Strimvelis - patient leaflet, side effects, dosage

Patient leaflet - Strimvelis

B. PACKAGE LEAFLET

Package leaflet: Information for the patient or carer

Strimvelis 1–10 × 106 cells/mL dispersion for infusion

Autologous CD34+ enriched cell fraction that contains CD34+ cells transduced with retroviral vector that encodes for the human ADA cDNA sequence

This medicine is subject to additional monitoring. This will allow quick identification of new safety nformation. You canhelp by reporting any side effects your child may get. See the end of section 4 forhow to report side effects.

Read all of this leaflet carefully before your child is given this medicine because it contains important information for your child.

– Keep this leaflet. You may need to read it again.
– If you have any further questions, ask your child’s doctor or nurse.
– If your child gets any side effects, talk to your child’s doctor or nurse. This includes any possible side

effects not listed in this leaflet. See section 4.

– Your child’s doctor will give you a Patient Alert Card which contains important safety information about your child’s treatment with Strimvelis. Read it carefully and follow the instructions on it.
– Carry the Patient Alert Card with you at all times and always show it to the doctor or nurse when your child sees them or if your child goes to hospital.

What is in this leaflet

1. What Strimvelis is and what it is used for
2. What you need to know before your child is given Strimvelis
3. How Strimvelis is given
4. Possible side effects
5. How to store Strimvelis
6. Contents of the pack and further information

1. What Strimvelis is and what it is used for

Strimvelis is a type of medicine called a gene therapy. It is made specially for each patient.

Strimvelis is used in children to treat a serious condition called ADA-SCID (adenosine deaminase-severe combined immune deficiency ). It is used when your child cannot receive a bone marrow transplant from a family donor because the match is not close enough.

ADA-SCID occurs because of a faulty gene in the blood cells of your child’s immune system. As a result, the cells do not produce enough of an enzyme called adenosine deaminase (ADA) and your child’s immune system does not work properly to defend the body against infections.

To make Strimvelis, stem cells from your child’s bone marrow are modified in the laboratory to insert a gene that produces ADA. When these modified stem cells are given back to your child, they can divide to produce different types of blood cells, including cells involved in your child’s immune system.

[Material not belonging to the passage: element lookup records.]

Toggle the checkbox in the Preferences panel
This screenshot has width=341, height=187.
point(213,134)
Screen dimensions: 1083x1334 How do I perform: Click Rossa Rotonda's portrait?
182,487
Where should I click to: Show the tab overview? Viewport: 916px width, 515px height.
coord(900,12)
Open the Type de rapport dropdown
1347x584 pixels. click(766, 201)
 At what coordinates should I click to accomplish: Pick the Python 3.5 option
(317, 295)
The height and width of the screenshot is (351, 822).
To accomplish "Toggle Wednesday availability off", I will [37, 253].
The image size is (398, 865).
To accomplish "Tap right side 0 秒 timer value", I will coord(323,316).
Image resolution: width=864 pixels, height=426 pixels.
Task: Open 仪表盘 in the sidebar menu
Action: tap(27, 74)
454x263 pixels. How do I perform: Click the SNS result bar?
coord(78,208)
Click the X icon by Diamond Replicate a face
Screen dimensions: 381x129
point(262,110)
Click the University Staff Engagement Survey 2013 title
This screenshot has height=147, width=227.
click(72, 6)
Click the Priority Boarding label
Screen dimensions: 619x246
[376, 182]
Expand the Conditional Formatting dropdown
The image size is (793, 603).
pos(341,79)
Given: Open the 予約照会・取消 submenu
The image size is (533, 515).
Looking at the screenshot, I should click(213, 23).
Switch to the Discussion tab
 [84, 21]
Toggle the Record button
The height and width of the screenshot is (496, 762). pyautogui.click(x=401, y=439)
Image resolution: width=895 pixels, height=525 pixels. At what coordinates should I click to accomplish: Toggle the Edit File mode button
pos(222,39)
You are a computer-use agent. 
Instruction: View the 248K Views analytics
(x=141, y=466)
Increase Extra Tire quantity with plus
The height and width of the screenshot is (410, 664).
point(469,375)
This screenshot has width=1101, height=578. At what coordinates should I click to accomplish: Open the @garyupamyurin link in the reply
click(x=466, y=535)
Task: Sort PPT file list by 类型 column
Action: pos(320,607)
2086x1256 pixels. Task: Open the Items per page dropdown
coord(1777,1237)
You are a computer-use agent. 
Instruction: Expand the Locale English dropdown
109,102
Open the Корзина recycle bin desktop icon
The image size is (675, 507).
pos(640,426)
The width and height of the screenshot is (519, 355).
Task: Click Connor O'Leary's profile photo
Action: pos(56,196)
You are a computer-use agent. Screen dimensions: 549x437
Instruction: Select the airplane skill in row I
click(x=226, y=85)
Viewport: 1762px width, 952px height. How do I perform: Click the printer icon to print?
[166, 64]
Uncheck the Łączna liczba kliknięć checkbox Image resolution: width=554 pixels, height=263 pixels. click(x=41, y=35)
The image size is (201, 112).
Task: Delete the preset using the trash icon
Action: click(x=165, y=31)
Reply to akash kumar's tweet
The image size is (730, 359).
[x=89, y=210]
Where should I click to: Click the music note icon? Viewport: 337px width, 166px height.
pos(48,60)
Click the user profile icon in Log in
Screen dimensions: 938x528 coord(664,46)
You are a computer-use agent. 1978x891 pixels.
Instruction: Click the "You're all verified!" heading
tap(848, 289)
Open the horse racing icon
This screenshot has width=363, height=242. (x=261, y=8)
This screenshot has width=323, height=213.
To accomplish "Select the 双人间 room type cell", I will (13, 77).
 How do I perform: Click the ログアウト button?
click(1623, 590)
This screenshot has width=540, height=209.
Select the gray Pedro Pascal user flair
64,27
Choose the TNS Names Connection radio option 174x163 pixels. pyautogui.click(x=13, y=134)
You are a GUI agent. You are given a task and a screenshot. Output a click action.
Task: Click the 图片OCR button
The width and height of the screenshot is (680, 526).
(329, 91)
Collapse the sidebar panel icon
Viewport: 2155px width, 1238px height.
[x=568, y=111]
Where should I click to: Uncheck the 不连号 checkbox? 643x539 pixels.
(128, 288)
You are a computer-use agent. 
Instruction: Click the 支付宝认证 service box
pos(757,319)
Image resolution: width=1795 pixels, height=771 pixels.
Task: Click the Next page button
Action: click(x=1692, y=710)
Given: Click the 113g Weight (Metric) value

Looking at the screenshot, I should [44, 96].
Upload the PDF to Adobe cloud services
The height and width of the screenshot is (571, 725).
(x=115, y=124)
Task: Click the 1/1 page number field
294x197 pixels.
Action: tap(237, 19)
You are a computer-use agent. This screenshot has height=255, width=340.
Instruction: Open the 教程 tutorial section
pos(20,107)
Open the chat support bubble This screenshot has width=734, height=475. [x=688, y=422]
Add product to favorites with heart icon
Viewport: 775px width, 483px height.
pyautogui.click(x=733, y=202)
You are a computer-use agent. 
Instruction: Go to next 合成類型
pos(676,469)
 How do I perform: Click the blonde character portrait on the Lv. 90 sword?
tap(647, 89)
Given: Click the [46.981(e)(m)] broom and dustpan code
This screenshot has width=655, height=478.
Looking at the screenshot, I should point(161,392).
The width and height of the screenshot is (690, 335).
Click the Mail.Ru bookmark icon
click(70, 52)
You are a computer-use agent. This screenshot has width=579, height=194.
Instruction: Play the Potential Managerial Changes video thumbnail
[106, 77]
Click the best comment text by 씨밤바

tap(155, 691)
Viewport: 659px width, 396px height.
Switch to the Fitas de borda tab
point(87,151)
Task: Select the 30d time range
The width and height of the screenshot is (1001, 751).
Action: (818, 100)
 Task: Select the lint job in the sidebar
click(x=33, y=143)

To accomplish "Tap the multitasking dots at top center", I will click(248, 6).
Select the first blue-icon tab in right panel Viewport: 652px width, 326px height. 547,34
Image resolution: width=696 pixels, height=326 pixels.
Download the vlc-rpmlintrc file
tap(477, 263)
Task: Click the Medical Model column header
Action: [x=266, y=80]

2. What you need to know before you (or your child) are given Strimvelis

Strimvelis is not suitable for some people

Strimvelis must not be given if your child:

– is allergic to any of the ingredients of this medicine (listed in section 6 )
– has or has had a type of cancer called leukaemia or myelodysplasia
– has tested positive for HIV or some other infections (your doctor will advise you about this)
– has already been treated with gene therapy

Warnings and precautions

Information about cell-based medicinal products, like Strimvelis, must be kept for 30 years at the hospital. The information kept about your child will be your child’s name and the batch number of Strimvelis your child received.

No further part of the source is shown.